The symptoms seemed to hint at a larger issue—marketing doesn’t trust sales, and sales doesn’t trust marketing. Salespeople think they know how to win each opportunity their own way. Marketers want to scale their content and messaging across a salesforce skeptical of their abilities. Meanwhile, sales teams are overwhelmed by software they don’t use or don’t believe in.

Many vendors are jumping to solve this disconnect. Some want to make content more readily available and intelligent, ourselves included. Some want to make it easier for salespeople to train themselves and prepare for big meetings. Others want to remove salespeople from the equation altogether, replacing roles like SDRs with automated “sales reps” or—in one particularly odd case—female prisoners.
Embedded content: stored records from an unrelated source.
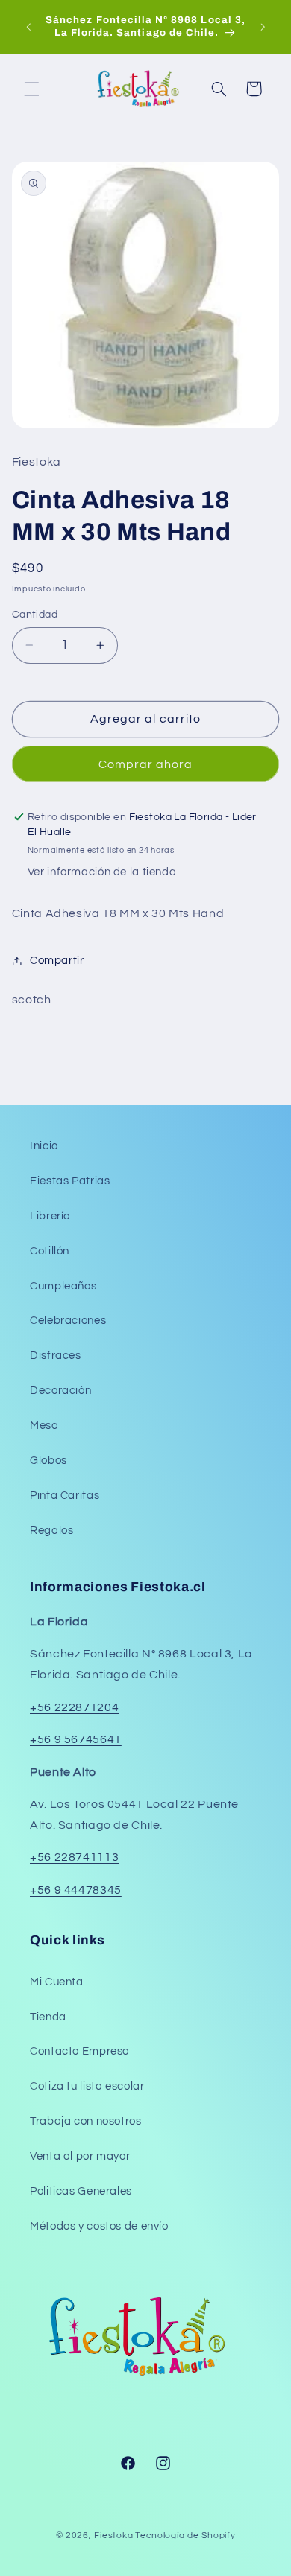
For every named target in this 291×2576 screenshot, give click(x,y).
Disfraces (55, 1355)
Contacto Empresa (80, 2051)
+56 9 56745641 (76, 1739)
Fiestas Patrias (70, 1181)
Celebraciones (68, 1320)
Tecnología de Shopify (185, 2535)
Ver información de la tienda (102, 872)
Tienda (48, 2017)
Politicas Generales (81, 2191)
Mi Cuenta (57, 1981)
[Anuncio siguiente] (262, 26)
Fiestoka (113, 2535)
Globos (48, 1460)
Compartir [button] (57, 960)
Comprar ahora (145, 764)
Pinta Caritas (64, 1495)
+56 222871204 (74, 1707)
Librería (50, 1216)
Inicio (44, 1146)
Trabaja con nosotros (86, 2121)
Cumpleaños (63, 1286)
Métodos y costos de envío (99, 2226)
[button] (31, 89)
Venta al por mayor (80, 2156)
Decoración (60, 1390)
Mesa (44, 1425)
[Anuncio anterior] (28, 26)
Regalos (51, 1530)
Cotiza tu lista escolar (87, 2086)
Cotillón (49, 1251)
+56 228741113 (74, 1857)
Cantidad (34, 614)
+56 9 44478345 (76, 1890)
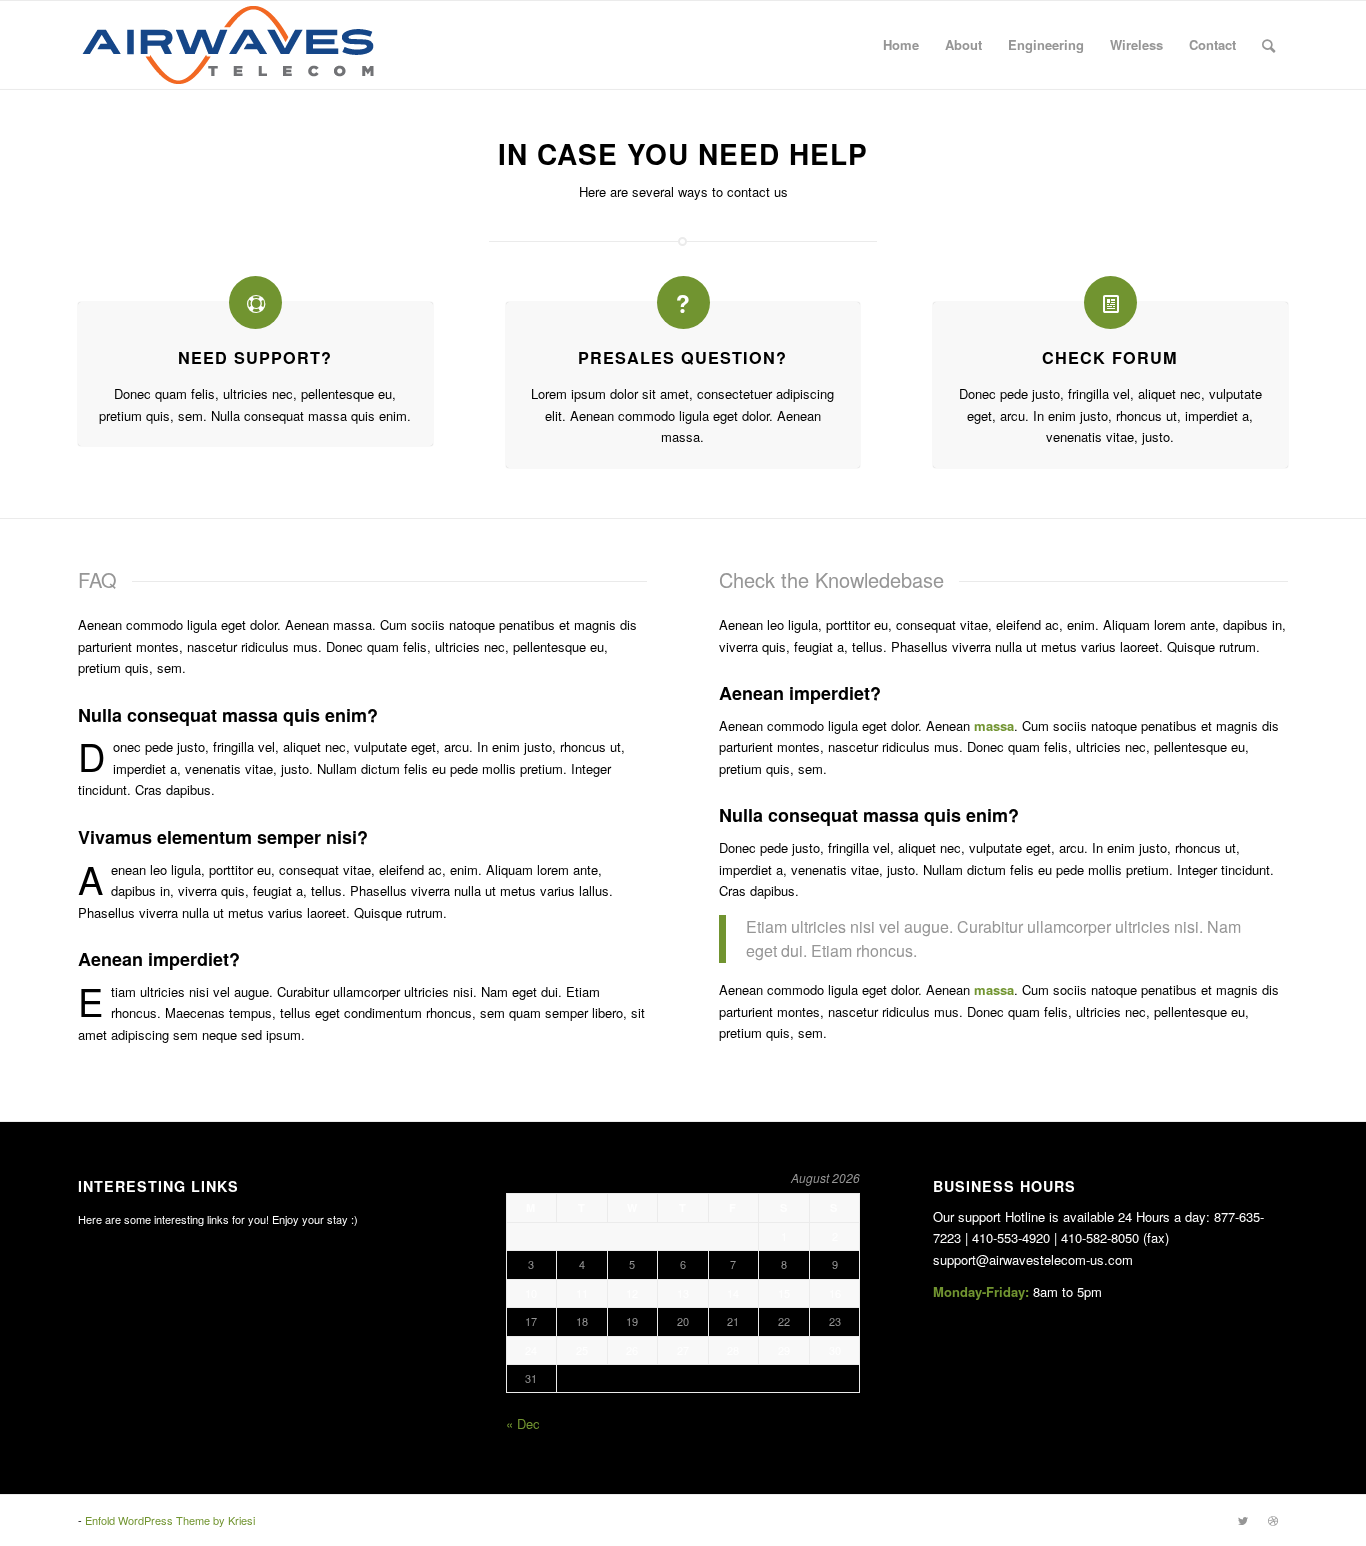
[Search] (1268, 45)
The connection between marketing and sales is obviously weak. A jackpot awaits those who can make marketing and sales best friends or, at the very least, trusting partners.

A few other takeaways

1. Technology is starting to support the customer-centric movement. One of the best keynotes (with the worst name) at SiriusDecisions Summit was “Nurture in a Demand United Waterfall World,” where Sirius analysts discussed the monumental shift occurring in how marketers nurture leads and customers.

In the past, marketers smacked leads over the head with pre-determined paths of content: This quiz first, then this report, then this e-book, and so on. Not surprisingly, CTRs and conversion from this approach are often less than impressive.

Now, many forward-thinking companies are beginning to serve personalized content when it’s needed based on signals from customers. For example: rather than drip content one piece at a time, if the lead is indicating that its suddenly hot, the system will go into overdrive and serve the highest converting pieces all at once.

2. Vendors are really bad at explaining what they do. Almost every booth tagline was some combination of “Leader in Sales Enablement… Leader in ABM… Leader in Marketing Automation… Leader in Content Marketing.” Good luck figuring out the difference between them without grilling a salesperson for 15 minutes.

3. Mandalay Bay is huge. There are 24 restaurants; a wave pool, lazy river, beach club, aquarium, and topless beach; permanent Cirque du Soleil (Michael Jackson ONE), a House of Blues, and 135,000 square feet of gaming; and the 2 million square foot convention center where SiriusDecisions Summit took place. You could spend weeks there and never leave.

4. Contently won an award! We were named a Program of the Year for Brand and Communications.

Our client, Dell, won an award later that day from Digiday for their content program.

5. Vendors need to stop with the gimmicks. Oxygen bars, RC cars, little sloth plushies, free chocolate—you name it, a vendor was doing it. These purely exist so event managers can scan anyone and inflate the number of “leads” to impress their bosses. The click-click-click of a carnival wheel still haunts my dreams.